18 Ağustos 2012 Cumartesi

85


Gece başımı yastığa koyana kadar onu hiç düşünmedim. Ama gözlerimi kapatınca onunla ilgili hayaller doluşuverdi kafamın içine, yarın sabah yanıma gelip konuşacağını, akşam yine beni bulacağını, birlikte çay içeceğimizi düşünmek aşk hayallerinden bile daha tehlikeliydi, çünkü gerçek olabilecek gibiydi. Neden olmasındı? Olmayacak dedim ve uyumaya çalıştım. Bir saatten uzun süre yatakta döndükten sonra pes edip radyomu açtım. Uzun zamandan sonra kafamdaki sesi susturmak için dış sese ihtiyaç duymam moralimi bozdu. Uyumadan önce en zehirleyici cümleyi söylüyordum kendime tekrar tekrar; "zaten sevgilisi vardır!"

Sabah kalktığımda Bahadır abiyle arazileri gezmeye çıktık, ama tarım üzerine bilgimin ilkokul düzeyinde olduğunu görünce bizim çiftlikle ilgili esas merak ettiği soruları sormaya başladı: Toplantılar nasıl yapılıyordu? Konuyu kim belirliyordu? İlerleme kaydedebiliyor muyduk? Gerçekten her konuyu sıfırdan ve hiç kimseden alıntı yapmadan mı tartışıyorduk? Bunun gerçekten bir faydası var mıydı? Amerika'yı yeniden keşfetmeyi değil tekne yapmayı bile yeniden keşfetmeyi neden bu kadar önemsiyorduk?

Elimden geldiğince bu sorulara cevap vermeye çalıştım. Ne kadar faydalı oldu bilmiyorum, çünkü buradaki insanlar da bizim gibi idealistti ama kendilerini dünya karşısında elleri kolları bağlı, ne yapacağını bilmez, olup bitene anlam veremeyen kişiler olarak görünmüyorlardı bana. Elbette soruları ve sorunları, bunları düşünmek için de bu neredeyse kutsanmış, bereketli topraklara ihtiyaçları vardı. Ama bizim gibi kadim meselelere kafalarını takacaklarını sanmıyordum. Yanılmışım.

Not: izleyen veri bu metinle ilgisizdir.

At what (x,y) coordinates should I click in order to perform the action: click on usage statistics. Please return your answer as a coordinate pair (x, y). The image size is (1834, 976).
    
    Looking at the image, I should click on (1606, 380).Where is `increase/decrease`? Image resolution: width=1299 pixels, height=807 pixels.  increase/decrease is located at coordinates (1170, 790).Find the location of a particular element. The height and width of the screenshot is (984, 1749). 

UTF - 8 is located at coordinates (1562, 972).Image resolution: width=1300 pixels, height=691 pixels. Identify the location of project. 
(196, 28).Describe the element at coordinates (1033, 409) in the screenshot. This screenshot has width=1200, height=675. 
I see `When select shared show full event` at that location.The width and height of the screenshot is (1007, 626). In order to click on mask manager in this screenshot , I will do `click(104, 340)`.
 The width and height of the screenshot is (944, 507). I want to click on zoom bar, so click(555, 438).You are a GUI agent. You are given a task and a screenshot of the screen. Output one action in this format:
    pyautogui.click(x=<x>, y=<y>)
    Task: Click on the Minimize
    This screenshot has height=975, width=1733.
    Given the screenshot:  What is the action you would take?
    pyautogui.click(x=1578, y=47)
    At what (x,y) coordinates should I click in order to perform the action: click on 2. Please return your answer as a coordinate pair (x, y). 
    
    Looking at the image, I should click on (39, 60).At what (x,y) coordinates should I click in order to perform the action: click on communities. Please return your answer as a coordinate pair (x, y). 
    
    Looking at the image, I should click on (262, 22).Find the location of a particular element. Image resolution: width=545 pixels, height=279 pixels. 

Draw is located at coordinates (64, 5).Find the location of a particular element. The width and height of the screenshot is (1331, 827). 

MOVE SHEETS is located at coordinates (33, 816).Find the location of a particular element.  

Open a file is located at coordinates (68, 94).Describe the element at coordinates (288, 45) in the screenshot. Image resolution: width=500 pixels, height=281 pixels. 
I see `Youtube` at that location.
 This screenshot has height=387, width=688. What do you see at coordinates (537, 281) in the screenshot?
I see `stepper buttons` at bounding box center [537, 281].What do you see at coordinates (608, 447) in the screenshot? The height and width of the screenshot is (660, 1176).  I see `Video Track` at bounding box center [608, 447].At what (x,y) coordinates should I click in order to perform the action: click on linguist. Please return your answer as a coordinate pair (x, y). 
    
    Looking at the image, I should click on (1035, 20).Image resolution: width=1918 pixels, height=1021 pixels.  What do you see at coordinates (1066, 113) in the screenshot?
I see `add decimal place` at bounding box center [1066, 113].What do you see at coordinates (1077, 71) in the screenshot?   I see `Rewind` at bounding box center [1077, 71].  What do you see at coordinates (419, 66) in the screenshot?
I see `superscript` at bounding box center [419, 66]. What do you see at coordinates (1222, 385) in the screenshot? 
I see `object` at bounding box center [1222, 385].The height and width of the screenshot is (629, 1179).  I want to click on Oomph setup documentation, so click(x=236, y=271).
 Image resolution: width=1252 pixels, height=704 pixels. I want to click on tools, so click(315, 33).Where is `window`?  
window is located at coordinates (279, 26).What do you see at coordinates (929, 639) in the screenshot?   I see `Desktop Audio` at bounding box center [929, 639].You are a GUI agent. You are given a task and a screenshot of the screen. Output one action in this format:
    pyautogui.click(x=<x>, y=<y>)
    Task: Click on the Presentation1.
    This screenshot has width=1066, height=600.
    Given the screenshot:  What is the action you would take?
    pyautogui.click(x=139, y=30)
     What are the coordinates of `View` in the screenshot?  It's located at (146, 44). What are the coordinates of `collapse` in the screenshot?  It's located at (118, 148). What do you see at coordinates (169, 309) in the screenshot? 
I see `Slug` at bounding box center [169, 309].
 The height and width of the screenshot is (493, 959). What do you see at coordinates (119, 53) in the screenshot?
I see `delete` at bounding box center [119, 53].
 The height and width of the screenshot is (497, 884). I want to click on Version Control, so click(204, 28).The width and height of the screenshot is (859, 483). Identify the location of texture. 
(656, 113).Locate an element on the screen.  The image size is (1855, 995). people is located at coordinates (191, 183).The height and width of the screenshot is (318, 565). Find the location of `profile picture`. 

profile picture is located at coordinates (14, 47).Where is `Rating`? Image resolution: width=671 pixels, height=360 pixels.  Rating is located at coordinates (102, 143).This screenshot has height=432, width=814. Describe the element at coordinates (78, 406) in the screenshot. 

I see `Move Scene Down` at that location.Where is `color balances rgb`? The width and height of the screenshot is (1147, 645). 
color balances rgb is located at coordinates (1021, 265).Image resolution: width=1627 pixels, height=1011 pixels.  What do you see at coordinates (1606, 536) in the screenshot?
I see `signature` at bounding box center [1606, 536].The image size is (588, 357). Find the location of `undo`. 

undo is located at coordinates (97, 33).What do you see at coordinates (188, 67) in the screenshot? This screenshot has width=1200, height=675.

Ben Amerika-tekne alegorisi üzerinden giderek elimden geldiğince şunu anlattım: Biz sadece Amerika'yı yeniden keşfetmek istemiyoruz, sahilde durup düşünmek, içimizdeki keşif merakının nedenini düşünmek, doğaya en az zarar verecek biçimde ve yeni bir anlayışla tekneler yapmak, teknenin tasarımını sıfırdan yapmak ve eski teknelere öykünmemek, teknedeki hiyerarşiyi ve iş bölümünü tartışmak ve Amerika'yı bulacaksak böyle bulmak istiyoruz dedim. O da "Amerika zaten keşfedildi, işgal edildi, yağmalandı, halkı öldürüldü, sonra yeni bir ülke ve yeni şehirler kuruldu orada" dedi. "Siz ilkel bir tekneyle yeniden oraya gittiğinizde bakir bir kıta bulmayacaksınız ki, destroyerler karşılayacak sizi!"

Kendimi söz oyunlarında başarılı biri zannederken bu kadar bariz bir şekilde yenileceğimi hiç düşünmemiştim, lakin buna söyleyecek sözüm yoktu. "Bize ilişmeyecekler o mega ordular, uçaklar, destroyerler; çünkü bizde istedikleri bir şey yok.  Biz önce ilkel sallar, sonra basit sandallar yapacağız. Sonra yeni ve daha güçlü, daha sağlam bir medeniyet kurmaya çalışacağız."

"Kırk derviş bir postta oturur, iki hükümdar bir dünyayı paylaşamazmış" diyerek kesip attı Bahadır abi. "Yeni bir medeniyet hayalin varsa mevcut olanla önünde sonunda çarpışırsın. Sen o medeniyeti kurmayı başaracak gibi olduğunda meydan okuduğun güç sen daha kuvvetlenmeden saldıracaktır. O yüzden destroyeri alıp geliştirmek daha makul gibi geliyor bana!"